Im Bay(wa)more

Jeder der die Serie „Chuck“ gesehen hat, kennt das „Buymore“. Jenen Elektronikmarkt in dem die Preise hoch und die Arbeitsmoral niedrig ist. Die Angestellten tragen grüne Poloshirts und rotten sich – wenn sie sich nicht gerade vor den Kunden verstecken – meist zu Grüppchen zusammen, um sich mit ihren privaten Spielchen zu vergnügen.

Als wir heute im Baywa-Baumarkt waren, entdeckte ich gleich mehrere Parallelen zum „Buymore“. Die Angestellten trugen grüne Poloshirts und standen ziemlich auffällig in Grüppchen an ihren Infoständen. Dabei wurde gelacht und scheinbar allerlei Privates getratscht, ohne umherirrende Kunden auch nur eines Blickes zu würdigen. Es sah nach einem ziemlich entspannten Job aus.
Interessant wurde es erst, als ich fragte, ob sie die Arbeitshandschuhe, die mir gefielen, denn auch in Größe 7 hätten. Anscheinend hatten die Damen aus der Gartenabteilung nur darauf gewartet in Aktion zu treten. Denn da wurde sofort der Computer befragt. Eine tippte ein, zwei Weitere gaben ihre Kommentare zum Besten. Jeder wusste, oder glaubte zu wissen, wo was im System zu finden ist. Es dauerte ein paar Minuten, bis mir bedauerlicherweise mitgeteilt wurde, dass das von mir gewünschte Handschuhmodell nur ab Größe 8 erhältlich ist. Aber – so wurde mir sehr freundlich vorgeschlagen – man könne ja mal im Katalog nachsehen, ob sich dort ein ähnliches Modell fände, das ich dann bestellen könne. Ich stimmte zu und die drei Damen wälzten vor mir zentimeterdicke Kataloge. Eine schlug vor, das ich es ja mal mit Reithandschuhen versuchen könne, die wären ja schließlich auch aus Leder und die gäbe es auch für kleine Hände. Das wurde von mir strikt abgelehnt, nachdem ich den Preis gelesen hatte.

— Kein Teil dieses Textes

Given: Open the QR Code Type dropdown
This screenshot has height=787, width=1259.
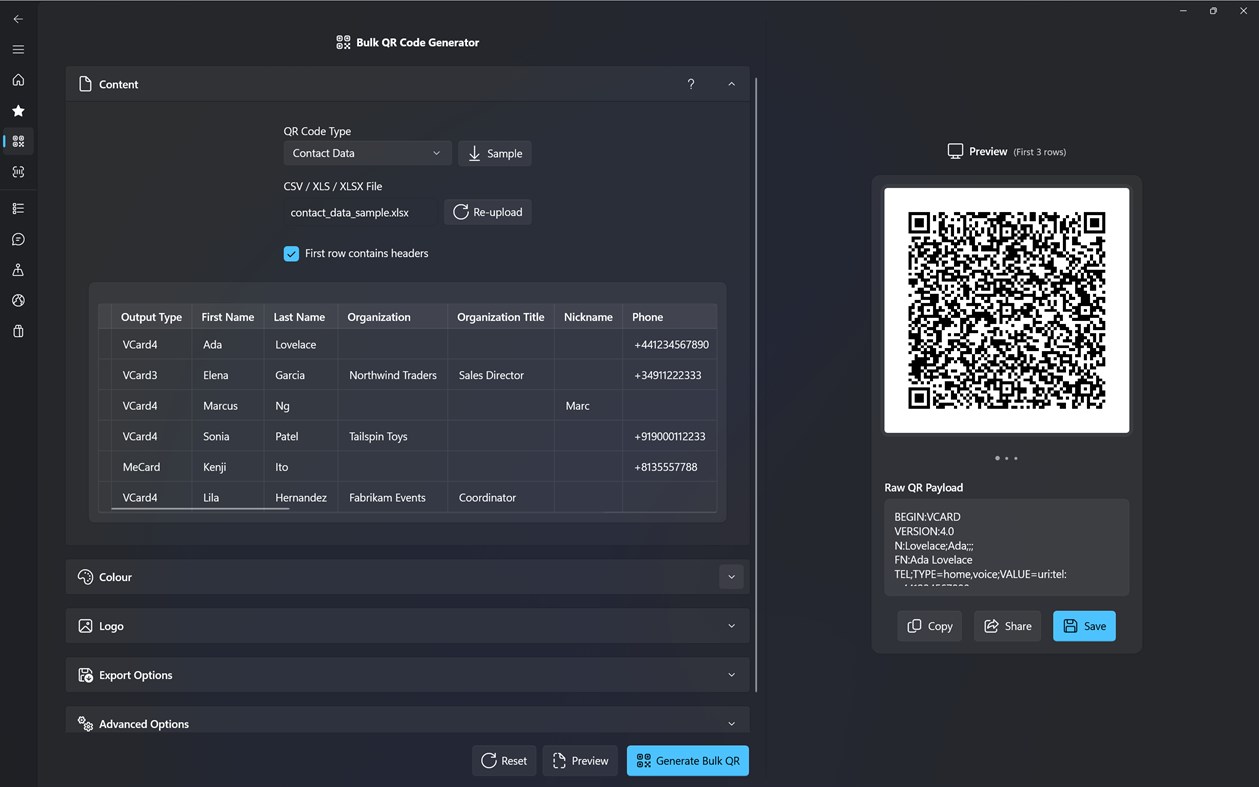Looking at the screenshot, I should point(367,152).
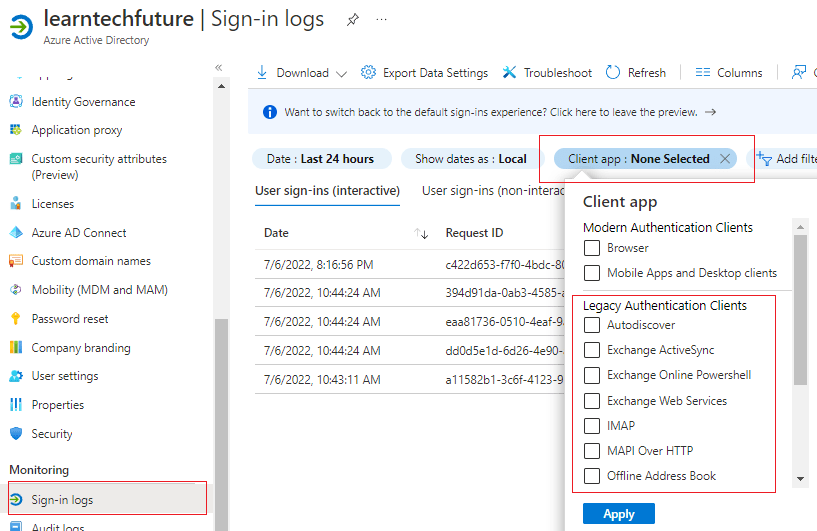Image resolution: width=817 pixels, height=531 pixels.
Task: Expand the Download dropdown chevron
Action: pos(342,73)
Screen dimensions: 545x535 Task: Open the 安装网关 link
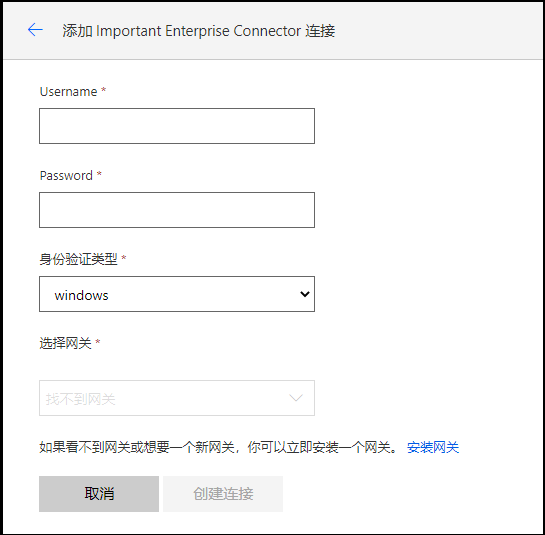coord(433,447)
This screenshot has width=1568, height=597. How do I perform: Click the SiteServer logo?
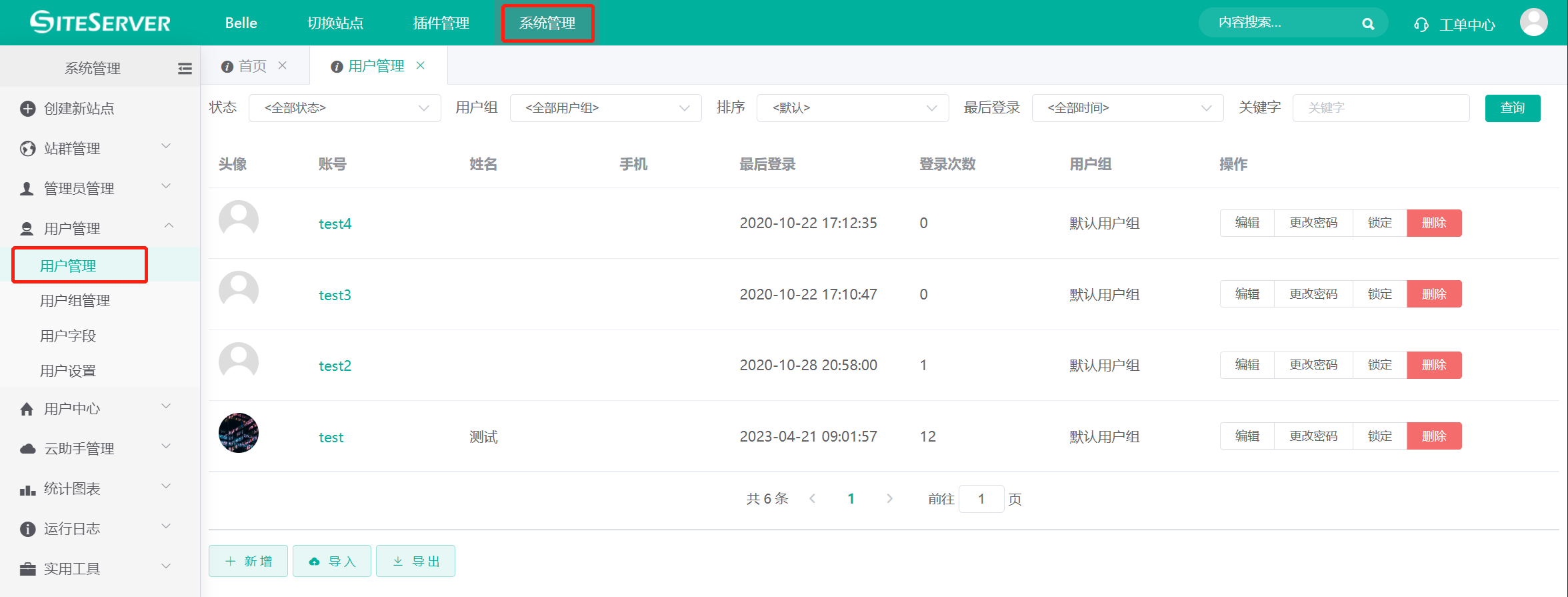pyautogui.click(x=101, y=23)

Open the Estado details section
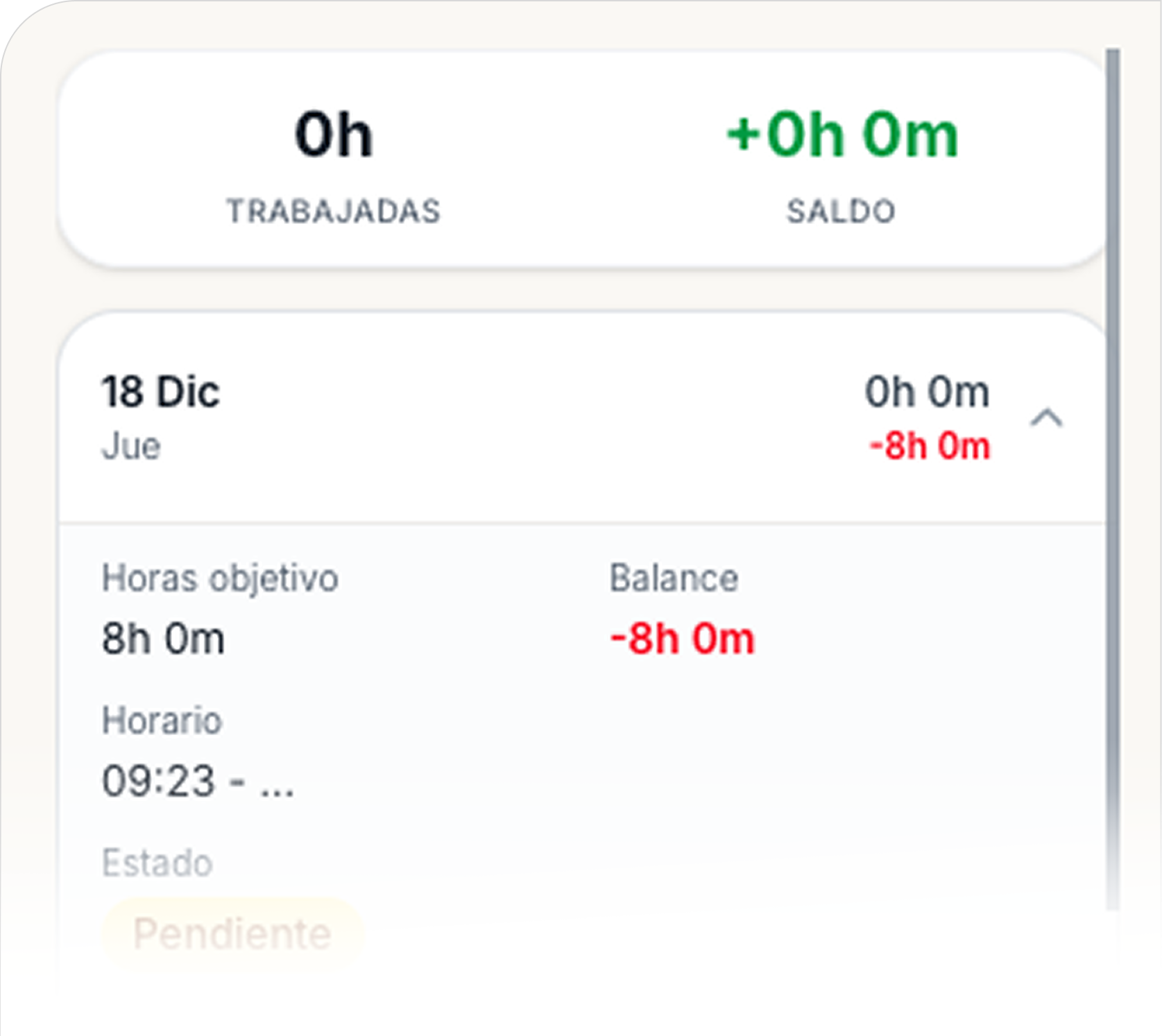(157, 862)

Irgendwann, mein Mann war längst in den Tiefen des Baumarktes verschollen, fand sich ein passendes Paar Handschuhe, das es auch in Größe 7 gab. Es war ein Modell mit japanisch klingendem Namen. Jetzt musste es nur noch für mich bestellt werden. Wenn ich gewusst hätte, welchen Papierkrieg die Bestellung von einem Paar Arbeitshandschuhen mit dem wohlklingenden Namen „Ogawa“ auslöst, ich glaube, ich hätte kapituliert. Denn es kam erneut der Computer zum Einsatz. Die Kundenkarte meines Mannes wurde ebenso benötigt, wie meine Telefonummer. Fast rechnete ich noch mit einer eidesstattliche Erklärung, dass ich die Handschuhe auch wirklich bestellten wollte. Anschließend wurde das alles in dreifach Kopie ausgedruckt. (Nachdem der Drucker durch mehrfaches Aus- und wieder Einschalten, zum Drucken überredet werden konnte.) Zum Schluss überreichten mir die freundlichen Damen stolz ein A4-Blatt, mit dem ich an der Kasse meine Handschuhe schon mal vorfinanzieren konnte.
Ich war überrascht, denn die drei netten Baywa-Angestellten waren eine gute halbe Stunde nur für mich dagewesen. Wahnsinn, was für ein Service! Ob ich den auch im „Buymore“ bekommen hätte? Ich bezweifle es.